Conflict of interest

The authors declared no competing interests for this work.

Author Contributions

B.A.W.J., M.J.D., M.J., H.R., J.H.B, J.H.M.S, and A.D.R.H. wrote the manuscript. B.A.W.J., A.C., J.H.B, J.H.M.S, and A.D.R.H. designed the research. B.A.W.J., M.J.D., M.J., H.R., N.d.V., D.M., and A.D.R.H. performed the research. B.A.W.J and A.D.R.H. analyzed the data. H.R. contributed new reagents/analytical tools.

Supporting information

Figure S1. Chemical structures and metabolic pathway of capecitabine, dFCR, dFUR, 5‐FU, and FBAL. dFCR, 5′‐deoxy‐5‐fluorocytidine; dFUR, 5′‐deoxy‐5‐fluorouridine; 5‐FU, 5‐fluorouracil; FBAL, fluoro‐β‐alanine; CES, carboxylesterase; CDA, cytidine deaminase; TP, thymidine phosphorylase; DPD, dihydropyrimidine dehydrogenase; DHP, dihydropyriminidase; B‐UP, β‐ureidopropionase.

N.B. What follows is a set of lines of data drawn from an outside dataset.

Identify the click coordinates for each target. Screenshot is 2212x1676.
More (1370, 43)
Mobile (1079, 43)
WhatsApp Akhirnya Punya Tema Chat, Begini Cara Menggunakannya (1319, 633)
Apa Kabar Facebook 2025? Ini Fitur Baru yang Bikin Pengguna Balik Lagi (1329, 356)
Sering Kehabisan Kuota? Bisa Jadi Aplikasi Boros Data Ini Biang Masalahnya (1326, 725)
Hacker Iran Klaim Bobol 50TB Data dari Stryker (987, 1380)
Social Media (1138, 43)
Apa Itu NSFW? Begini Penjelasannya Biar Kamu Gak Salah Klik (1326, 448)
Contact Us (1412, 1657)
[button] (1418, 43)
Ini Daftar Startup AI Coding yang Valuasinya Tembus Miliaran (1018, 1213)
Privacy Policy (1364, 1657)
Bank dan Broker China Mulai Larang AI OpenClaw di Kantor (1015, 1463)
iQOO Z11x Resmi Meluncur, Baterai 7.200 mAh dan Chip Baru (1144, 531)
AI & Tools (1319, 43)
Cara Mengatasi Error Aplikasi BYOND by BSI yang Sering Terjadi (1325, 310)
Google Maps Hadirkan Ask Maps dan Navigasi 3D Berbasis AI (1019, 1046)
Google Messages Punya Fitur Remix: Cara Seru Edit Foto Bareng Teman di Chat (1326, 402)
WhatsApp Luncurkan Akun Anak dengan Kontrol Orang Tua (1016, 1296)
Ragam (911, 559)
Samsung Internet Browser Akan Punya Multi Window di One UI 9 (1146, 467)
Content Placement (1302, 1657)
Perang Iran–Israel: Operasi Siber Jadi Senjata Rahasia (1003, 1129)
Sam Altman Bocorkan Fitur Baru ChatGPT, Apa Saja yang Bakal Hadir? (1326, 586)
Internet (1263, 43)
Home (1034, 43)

Figure S2. Log plasma concentration‐time profiles of capecitabine, dFCR, dFUR, 5‐FU, and FBAL. The red lines illustrate average plasma concentration‐time profiles. CAP, capecitabine; dFCR, 5′‐deoxy‐5‐fluorocytidine; dFUR, 5′‐deoxy‐5‐fluorouridine; 5‐FU, 5‐fluorouracil; FBAL, fluoro‐β‐alanine.

Figure S3. Distribution of the durations of zero‐order processes to describe rapid absorption during model building (first occasions only). The red dotted line illustrates the upper boundary that was applied during pharmacokinetic simulations.

Figure S4. Simulations of dFCR and dFUR (a) and FBAL (b) concentration‐time profiles for patients with partial gastrectomy, total gastrectomy, and carriers of the DPYD*2A genetic mutation after 2,000 mg of capecitabine. Simulated patients were of median age and female. The red lines represent the median predicted plasma concentrations. The gray shade illustrate the 90% prediction intervals. dFCR, 5′‐deoxy‐5‐fluorocytidine; dFUR, 5′‐deoxy‐5‐fluorouridine; FBAL, fluoro‐β‐alanine.

Table S1. Overview of evaluated covariate‐parameter effects.

Table S2. Simulations of maximum plasma concentrations of 5‐FU for patients with partial gastrectomy, total gastrectomy and carriers of the DPYD*2A genetic mutation after 2,000 mg of capecitabine.